I know there are good things ahead. I know TCL's community is tight, strong, integrity-filled, connected. I know TCL people are peacemakers, bridge-builders, life-long learners. We are risk-takers. We are faith-filled in a variety of ways, and we are educated by learning from one another's faith commitments and practice. We have grown to be able to share our experimental lessons with faith communities far beyond our own. 

I know I am beyond grateful for this community.

Thanks be to God.

Finally, I know that I am about to embark on a long-awaited Sabbatical for 6 weeks, in which I will engage in intentional spiritual reflection throughout. 

With this in mind, I say in the best of terms, I do not know. 

I do not know what I will learn from God or about myself or a 2022 vision for TCL while I am spending this intentional spiritual time away, beginning at the end of next week, which is still in our very beginnings of the year. I do not know how the world may look different after breathing in some fresh air for a bit. I am excited to find out. I am grateful for being afforded the time to do so, so that I might serve and lead with a whole heart and a clear mind. What a gift indeed to be able to honor my spiritual journey this way, and to know that it will benefit TCL greatly.
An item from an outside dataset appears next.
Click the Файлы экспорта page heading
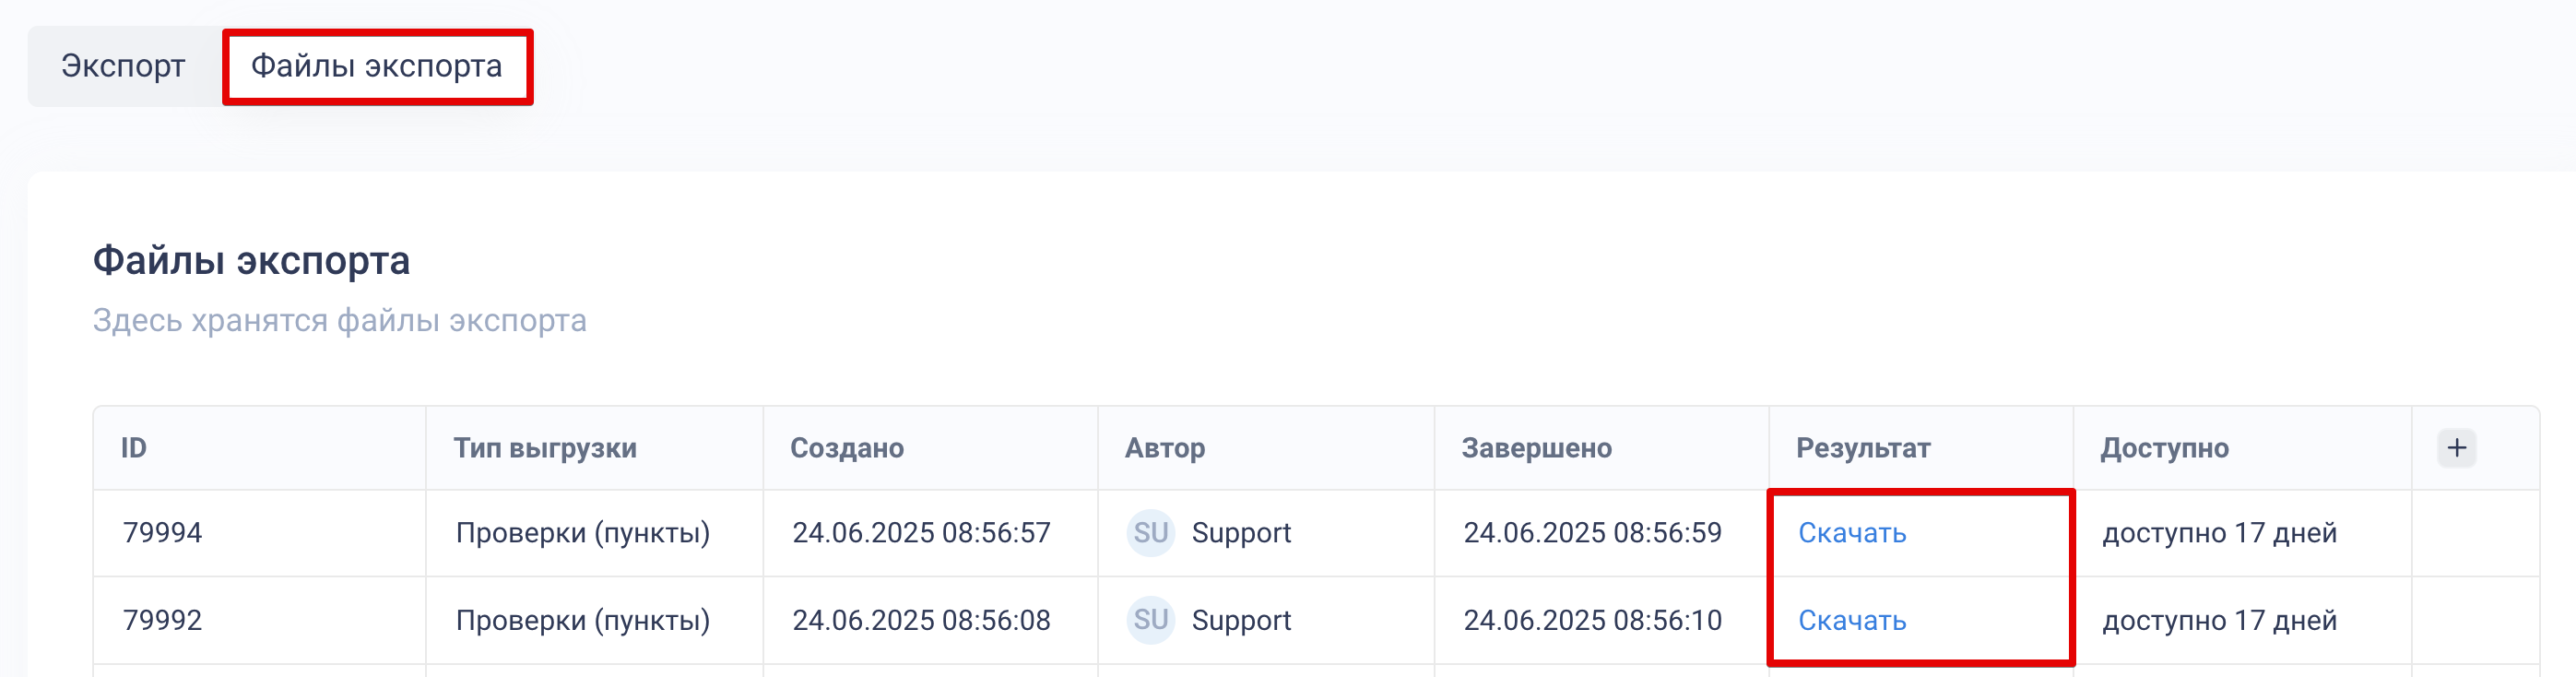 click(251, 261)
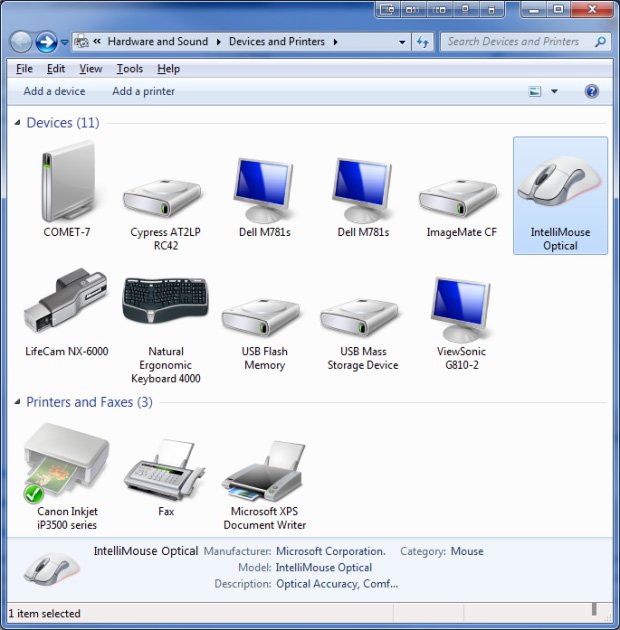
Task: Select the USB Flash Memory drive
Action: pyautogui.click(x=261, y=317)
And so it is with joy and anticipation that I share with you, instead of a super official and unique-to-2022 vision on this particular January: While I know the steadiness of who we are and that we are carrying that strongly into 2022, I do not yet know the focal point or image of the year. It seems clear to me now that presuming to establish that focal point just before, rather than just after, a Sabbatical, would be more myopic than what I hope to give TCL's 2022.

As such, I say proudly here in January, I do not know. 

I am excited to find out more about the specific contours of this year for TCL, as I embark on my first mini-Sabbatical for 6 weeks. 

I am excited to come back and share whatever degrees of mysteries or clarity I encounter during this time. I am excited to share about the unexpected adventures that will come up, which I would not know to write about here. 

I do pray they relate to safe and smooth experiences, and appreciate those prayers and thoughts from you, as you're able.

I am very excited for the ways this will more meaningfully shape TCL's 2022 than what my pre-Sabbatical perspective might stretch to suppose in this here and now. 

I am beyond excited for how our TCL community will continue to thrive, both during and beyond my Sabbatical, and I can't wait to serve y'all in our enduring mission, along with specific focal points that may surface during and beyond my Sabbatical for this 2022.

May the mysteries already presented to us in 2022 not all be weighty with the pandemic and detours. For the burdens that reside here for us anyway, may we continue to be there for one another, to always bear the harsher uncertainties together. May we lift one another up and hold hope on behalf of one another if we take turns being weary.

May you, too, find yourself celebrating uncertainties that bring you a sense of freedom and allow you to dream, allow you to encounter your faith with fresh eyes and an increasingly whole heart, as we journey alongside one another each step of the way. I am certain this is my prayer for each of you, and for our community, as we venture into this new year.

With gratitude and anticipation of God's work…and more to share in March!